Arnold Valentine "Val" James— Dion's father, who works as a music teacher, but has poor business skills. Instead of insisting on being paid in money for the private music lessons he gives, he accepts pieces of useless junk. He is also known as a "soft touch" for providing free meals and loans to college students and others in the neighborhood.

Myrna — A clerk in the Pet Shop at Alcott-Simpson's, she tells Dion about some of the strange events happening at the store, including animals being mysteriously let loose from the Pet Shop.

José — A florist who works across from Alcott-Simpson's and is a longtime friend of Dion, having permitted him to operate his shoeshine business next to the florist stand. José is the first person to tell Dion about problems at Alcott-Simpson's.

Matt Ralston — A minor character: a 23- or 24-year-old undergraduate student of sociology, who looks like Abraham Lincoln with a curly blonde beard. He lives in the attic of Dion's father's house for years.

Phil — A minor character: a 19-year-old college student who shares the attic living space of Dion's father's house.

Duncan — A minor character: a 19-year-old college student studying art, who shares the attic living space of Dion's father's house.

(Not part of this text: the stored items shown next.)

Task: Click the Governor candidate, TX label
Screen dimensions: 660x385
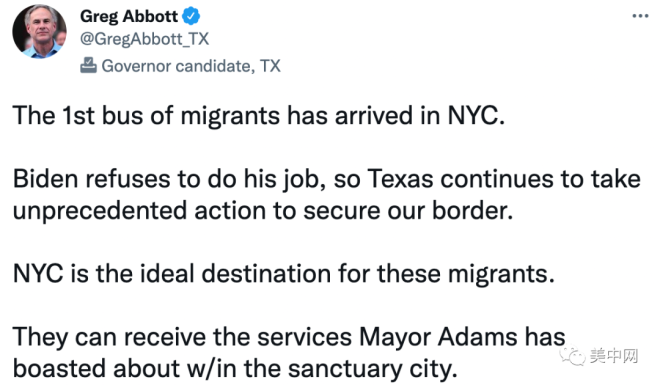Action: pos(191,66)
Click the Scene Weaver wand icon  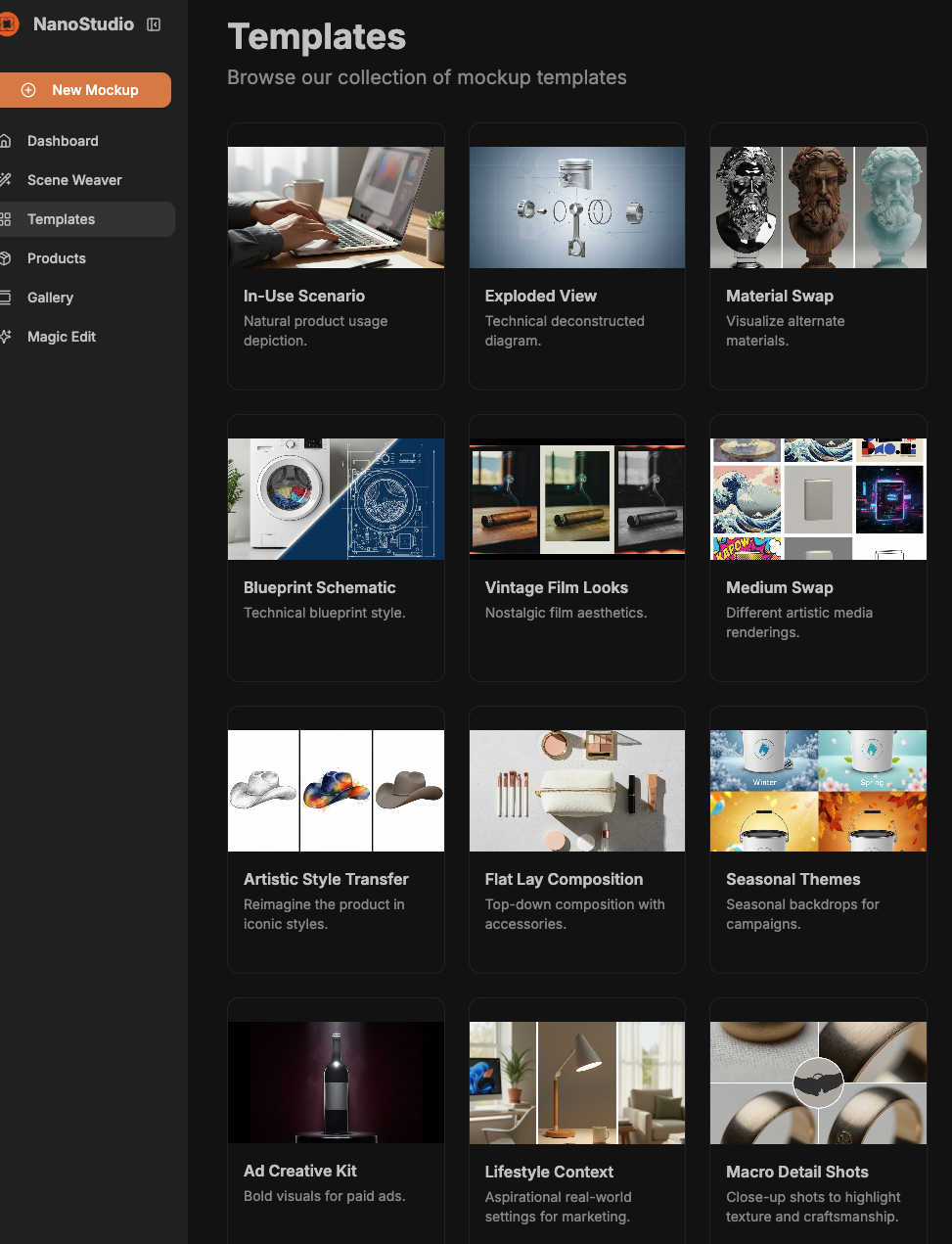click(x=6, y=180)
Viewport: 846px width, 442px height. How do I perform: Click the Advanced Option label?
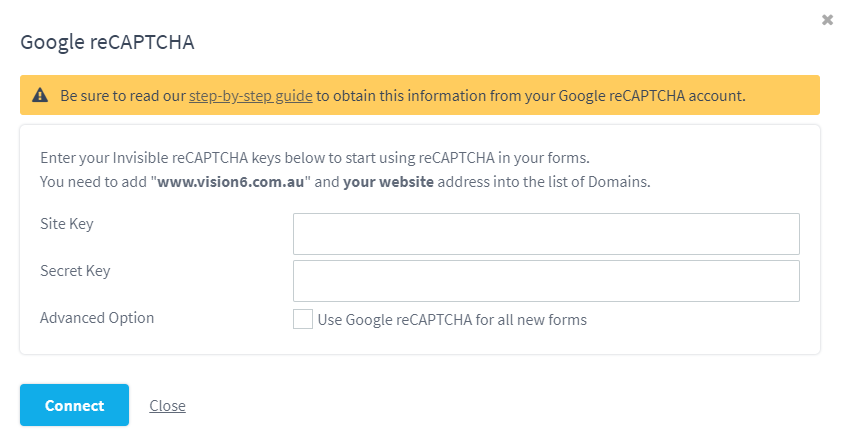tap(97, 317)
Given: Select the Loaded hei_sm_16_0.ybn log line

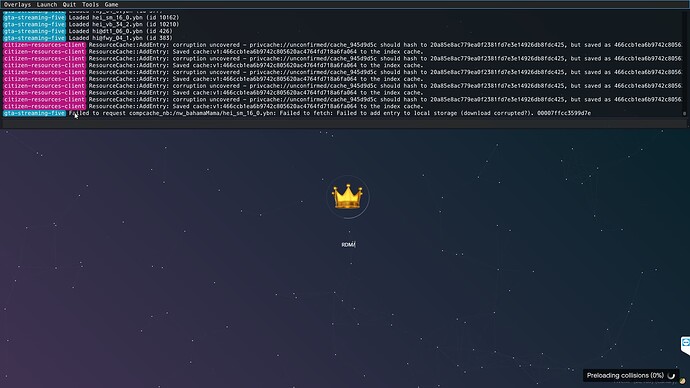Looking at the screenshot, I should (x=124, y=18).
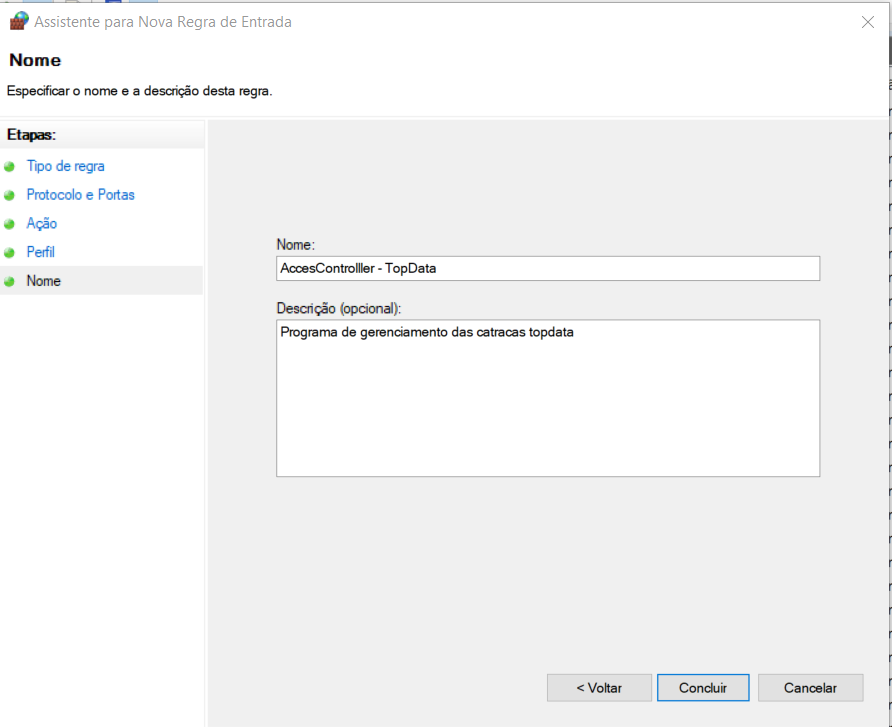Click the green bullet beside Tipo de regra
The width and height of the screenshot is (892, 727).
pyautogui.click(x=10, y=167)
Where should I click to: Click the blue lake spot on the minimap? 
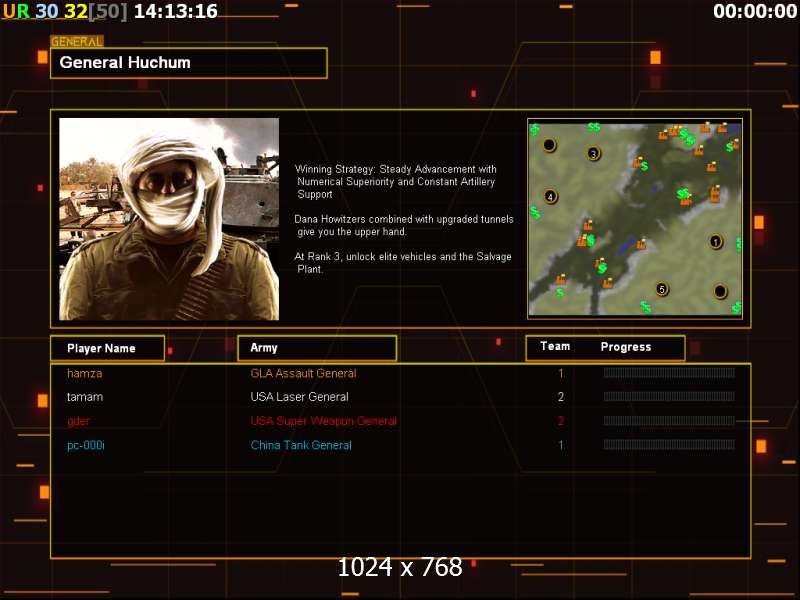(626, 247)
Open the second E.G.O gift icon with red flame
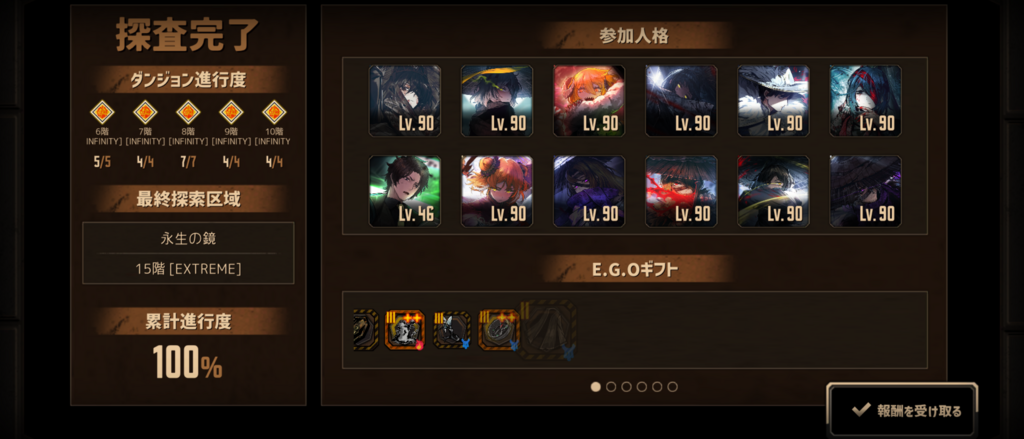Screen dimensions: 1024x439 [405, 330]
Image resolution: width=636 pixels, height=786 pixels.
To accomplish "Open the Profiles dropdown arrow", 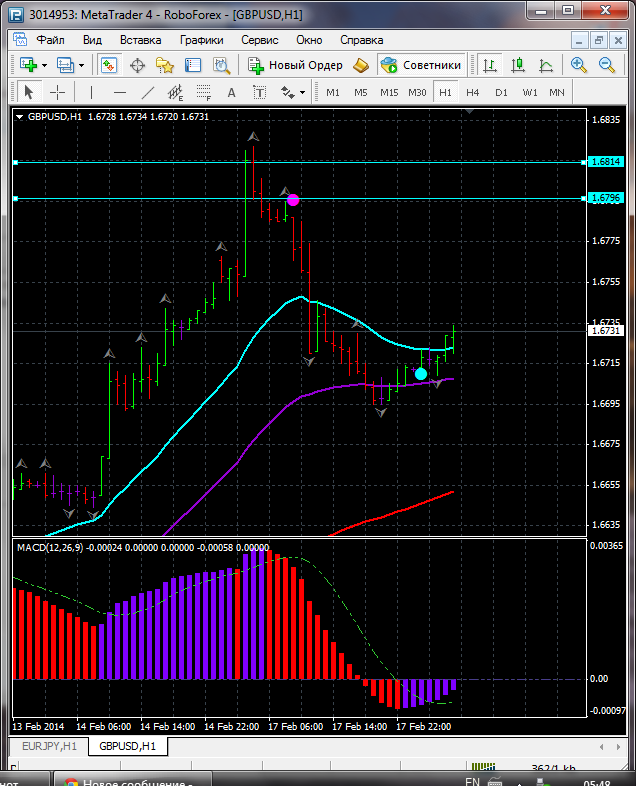I will (x=82, y=65).
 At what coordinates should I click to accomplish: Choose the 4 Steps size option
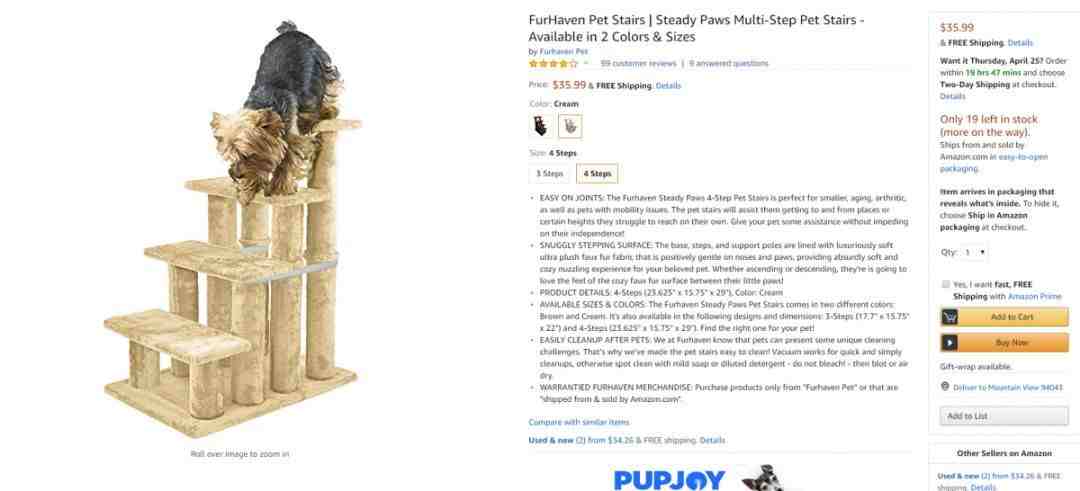click(x=597, y=174)
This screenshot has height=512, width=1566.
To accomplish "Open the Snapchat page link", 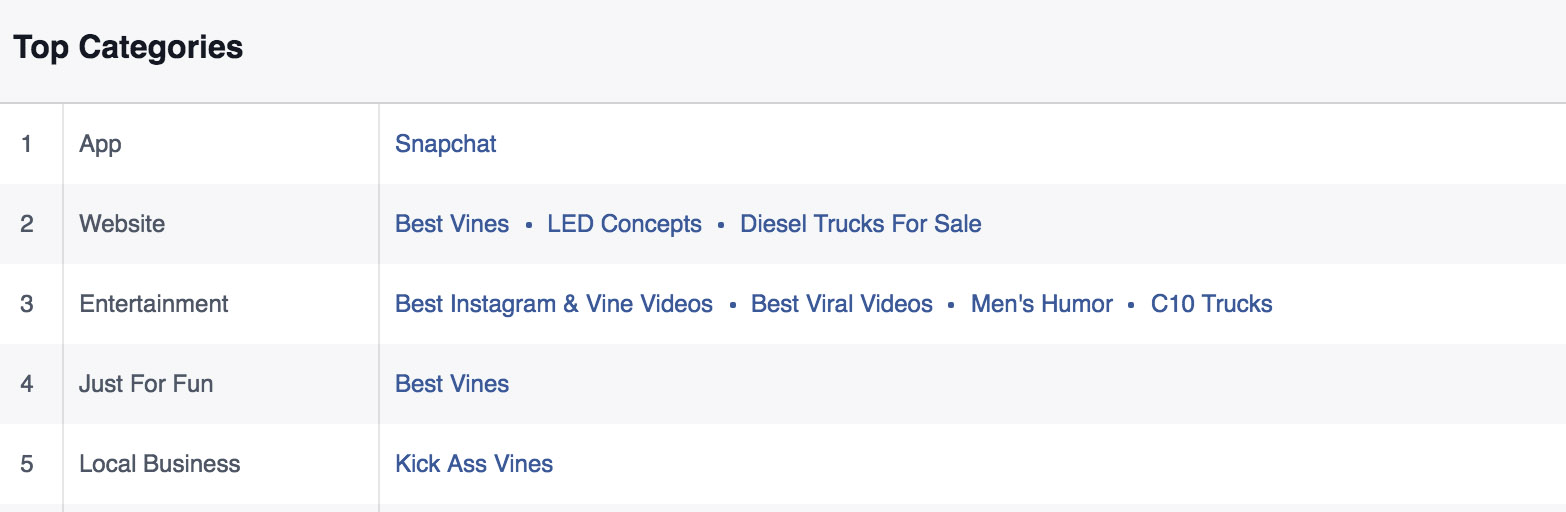I will click(446, 144).
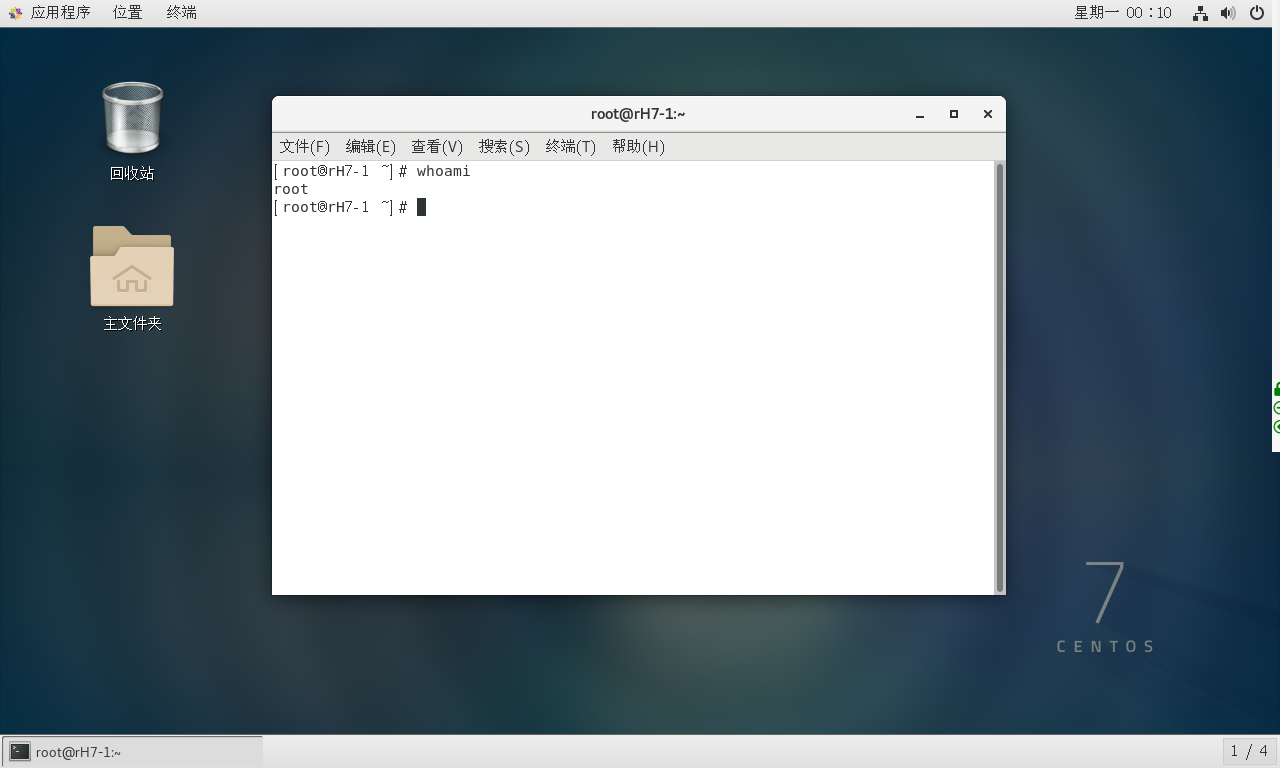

Grover's family — Minor characters: a family with three noisy children who rents the first floor of Dion's father's house and affect Dion's mood.

== Critical reception ==

Reviewing Snyder's book, The New York Times describes the author as "nimble-fingered craftswoman". However, Jane Langton calls Snyder's style of writing "sober" and states that there are many loose ends in the book that a reader could build "a bird's nest out of them." Alice Fleming editor for the New York Times found Eyes in the Fishbowl interesting but, with limited vocabulary. Fleming said that, "The story is told from Dion's point of view and suffers from the limits of a 14- year-old's vocabulary and descriptive powers." Moreover, Tom Burns editor for American Library Association, tells that the book has "the puzzling blend of the real and supernatural" which might be confusing to some young readers, and "the first-person narrative is an unusual contemporary story enriched with subtle but discerning commentary on human values." Ruth Hill Viguers writes in The Horn Book Magazine that Eyes in the Fishbowl is strange and unresolved, some young readers may like it but it also may disappoint others. Viguers also considers characterization of Dion very interesting. In Official Internet Footprint one of the editor says that "the very realistic story is wrapped up with a supernatural explanation which is the case with most Keatley Snyder books."